>a living room, family room, parlor, sitting room or front room

All of these, except parlour (although some Georgian/Victorian/Edwardian houses may use the name). Others: Lounge is used a lot, drawing room (up-market).

The bigger Victorian Edinburgh houses tend to have a drawing room/lounge with a large bay window on the first floor and another room, usually used as a family room (with TV and old(er)/less grand sofas etc) on the ground floor.

I don't see many dens or entertainment rooms but some people use a room which should be a bedroom as a den. Studies, on the other hand, are common and may double as a spare bedroom.

I might be too old to know anyone with a garganuan entertainment system. One of my neighbours had a room with a home cinema but I don't know what he calls it (he's never invited anyone in!)

>The room housing the cooking is the kitchen. A room used for formal dining is the dining room

Same

>The room used for ablutions is the bathroom, even when it doesn't contain a bathtub.

Not usually. A bathroom has a bath. (A public toilet is never called a bathroom, as previously discussed)
A shower room has a shower (although some people still call it a bathroom).
A "downstairs loo" or "cloakroom" is a separate toilet (loo to many of my generation) with a wash-hand baisin and maybe a place to hang coats.

>while a room used for everyday eating is the eating area or breakfast nook
Never a nook. Possibly a breakast room (older houses have them) more likely a family room or just part of a large kitchen.

>The area adjacent to the front entry, used to receive guests, is the entry, entry hall, hall, front hall or foyer.

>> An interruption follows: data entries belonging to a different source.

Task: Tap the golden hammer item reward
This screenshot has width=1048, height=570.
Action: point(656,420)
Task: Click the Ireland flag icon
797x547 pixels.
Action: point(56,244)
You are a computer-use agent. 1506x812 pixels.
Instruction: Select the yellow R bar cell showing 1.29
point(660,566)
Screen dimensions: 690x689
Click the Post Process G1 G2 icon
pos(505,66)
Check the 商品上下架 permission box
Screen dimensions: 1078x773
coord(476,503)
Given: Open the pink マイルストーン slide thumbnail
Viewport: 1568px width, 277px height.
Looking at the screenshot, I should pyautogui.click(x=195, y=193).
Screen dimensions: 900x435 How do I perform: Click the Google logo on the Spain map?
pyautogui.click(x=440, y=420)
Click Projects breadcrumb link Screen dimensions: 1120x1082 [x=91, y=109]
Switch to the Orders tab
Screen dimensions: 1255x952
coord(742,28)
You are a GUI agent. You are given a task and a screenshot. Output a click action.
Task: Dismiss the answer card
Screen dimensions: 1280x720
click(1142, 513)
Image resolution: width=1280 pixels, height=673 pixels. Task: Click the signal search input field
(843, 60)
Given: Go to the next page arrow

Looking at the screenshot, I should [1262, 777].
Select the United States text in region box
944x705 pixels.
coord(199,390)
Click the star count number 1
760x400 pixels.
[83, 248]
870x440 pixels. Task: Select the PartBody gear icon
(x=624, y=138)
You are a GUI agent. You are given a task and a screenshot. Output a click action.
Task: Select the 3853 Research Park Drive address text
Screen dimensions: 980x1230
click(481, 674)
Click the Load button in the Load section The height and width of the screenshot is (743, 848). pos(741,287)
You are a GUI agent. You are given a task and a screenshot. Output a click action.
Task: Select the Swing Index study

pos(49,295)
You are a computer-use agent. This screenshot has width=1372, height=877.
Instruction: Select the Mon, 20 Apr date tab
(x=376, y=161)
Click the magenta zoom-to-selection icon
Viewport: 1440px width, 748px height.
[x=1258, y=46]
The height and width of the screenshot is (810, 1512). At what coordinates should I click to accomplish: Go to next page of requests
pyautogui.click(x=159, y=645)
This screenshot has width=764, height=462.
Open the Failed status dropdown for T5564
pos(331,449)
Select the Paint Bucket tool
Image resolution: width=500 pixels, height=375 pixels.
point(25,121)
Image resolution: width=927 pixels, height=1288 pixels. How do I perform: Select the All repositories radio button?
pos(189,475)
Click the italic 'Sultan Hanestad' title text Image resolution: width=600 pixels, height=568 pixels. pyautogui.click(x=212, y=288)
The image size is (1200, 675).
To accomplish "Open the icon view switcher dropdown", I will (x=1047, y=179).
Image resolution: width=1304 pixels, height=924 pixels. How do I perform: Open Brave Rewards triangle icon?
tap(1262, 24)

Never front entry. Older terrace houses with yards (concrete flat area at back of house), have an "entry" but I think that is the path that runs along the back of the houses (Rubarb Commando will know). I heard Paul Daniels (TV Magician) say that he had a "vestibule" which is another name heard little, these days. A theatre would have a foyer but I don't think a house would have one.

>Other rooms include sun rooms, sewing rooms, and laundry rooms. We have a garden room, so called only because it is adjacent to a walled-in garden area.

A laundry room tends to be called a "untility room". SOme of the others are used.

Conservatories are often built onto the backs of houses.

>Outdoor areas include porches, porticos, stoops, verandahs, piazzas and decks.

I'd never heard of a "stoop" until it was discussed in a previous posts. We'd only see a piazza in a public place, a solid paved area would be a patio. Decks are not native but are finding their way into gardens. Pergolas, are wooden posts with a bit of cross bracing, built for plants to grow up.